Dass es seit 2019 wieder möglich ist, im Bedarfsfall um Taufbeauftragung anzusuchen, stellt eine große Erleichterung der Seelsorge an vielen Orten dar.
Herausfordernd erlebte Brigitte Gruber-Aichberger es außerdem, wenn die Funktion der Pfarrassistent*innen hinterfragt wurde. Schwierig war es dazu immer wieder, wenn es nicht möglich war, offene Posten in Dekanaten oder Pfarren nachzubesetzen.
Schwierige Kündigungen
Wie man sich vorstellen kann, gehören Kündigungen zu den weniger erfreulichen Notwendigkeiten einer Leiterin in der Personalstelle: „Auch wenn es wenige gab, es ist immer schwierig, einer*m Mitarbeiter*in zu sagen, dass es einfach nicht reicht, auch wenn er*sie sich noch so sehr bemüht. Hier empfand ich es als wichtig, die Gründe verstehbar zu machen, denn nur dann kann die jeweilige Person aus der Situation etwas lernen." Wenn es Schwierigkeiten gab, die nicht in einer Kündigung münden sollten, dann war es Brigitte Gruber-Aichberger immer ein Anliegen, mit den Mitarbeiter*innen gemeinsam einen Weg zu finden, auf dem es gut weitergehen kann. „Dazu fand ich es hilfreich, wenn die Mitarbeiter*innen offen mit mir gesprochen haben – ohne jedoch Privates teilen zu müssen.

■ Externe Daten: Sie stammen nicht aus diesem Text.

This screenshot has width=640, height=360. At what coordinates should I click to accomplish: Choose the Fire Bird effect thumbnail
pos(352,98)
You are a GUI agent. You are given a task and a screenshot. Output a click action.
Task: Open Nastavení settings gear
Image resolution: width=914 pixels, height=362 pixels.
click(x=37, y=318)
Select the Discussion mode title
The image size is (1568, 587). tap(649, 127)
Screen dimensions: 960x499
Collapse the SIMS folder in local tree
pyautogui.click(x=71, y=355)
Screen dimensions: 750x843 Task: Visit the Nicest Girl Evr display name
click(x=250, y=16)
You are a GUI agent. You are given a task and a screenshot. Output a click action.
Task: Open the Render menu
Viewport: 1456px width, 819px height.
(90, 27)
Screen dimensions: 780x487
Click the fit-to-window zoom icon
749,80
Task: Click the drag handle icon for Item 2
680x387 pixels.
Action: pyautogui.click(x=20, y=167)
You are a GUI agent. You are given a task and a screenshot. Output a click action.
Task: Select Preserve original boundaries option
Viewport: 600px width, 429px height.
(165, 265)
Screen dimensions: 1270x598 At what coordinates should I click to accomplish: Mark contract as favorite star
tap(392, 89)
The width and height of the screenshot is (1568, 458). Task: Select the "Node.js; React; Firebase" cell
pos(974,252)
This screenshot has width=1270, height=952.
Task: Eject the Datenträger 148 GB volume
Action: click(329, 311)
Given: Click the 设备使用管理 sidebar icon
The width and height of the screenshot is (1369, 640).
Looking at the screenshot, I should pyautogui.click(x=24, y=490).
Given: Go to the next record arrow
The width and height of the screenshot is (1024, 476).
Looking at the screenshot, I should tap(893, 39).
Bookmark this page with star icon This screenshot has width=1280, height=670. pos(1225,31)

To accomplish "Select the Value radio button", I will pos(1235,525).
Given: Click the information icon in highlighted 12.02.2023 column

Die Unterstützung des Betriebsrates habe ich in diesen Kontexten auch zu schätzen gelernt.“
Sehen, wie Mitarbeiter*innen mit ihren Aufgaben wachsen
Brigitte Gruber-Aichberger blickt auf viel Schönes in ihren 23 Jahren als Direktorin bei Pastorale Berufe zurück: „Da sind Kleinigkeiten, aber auch die großen Dinge. Schön ist, wenn man an etwas arbeitet, das dann auch aufgeht. Eine Freude ist immer, wenn man gute Mitarbeiter*innen hat, die beginnen und viel Potential mitbringen. Oder auch, wenn Menschen reinwachsen. Wie zum Beispiel ein Mitarbeiter, der erst im Jugendzentrum gearbeitet hat und sich „nur“ als Kirchenmitglied bezeichnet hat und dann später mit der Ausbildung zum Pastoralassistenten begonnen hat.“ Auch über kurze Rückmeldungen hat sich Brigitte Gruber-Aichberger gefreut: „Wie die eines Mitarbeiters, der mir geschrieben hat, dass er sich jedes Mal aus meinen Zeilen in den Dienstlichen Mitteilungen etwas mitnehmen konnte.“ Auch die Zusammenarbeit im Büro-Team von Pastorale Berufe hat Gruber-Aichberger geschätzt, wie auch die Zusammenarbeit mit den Betriebsrät*innen und Berufsgemeinschaftsvorsitzenden.
Vorfreude auf einen neuen Lebensabschnitt
Worauf freut sich Brigitte Gruber-Aichberger in ihrem neuen Lebensabschnitt?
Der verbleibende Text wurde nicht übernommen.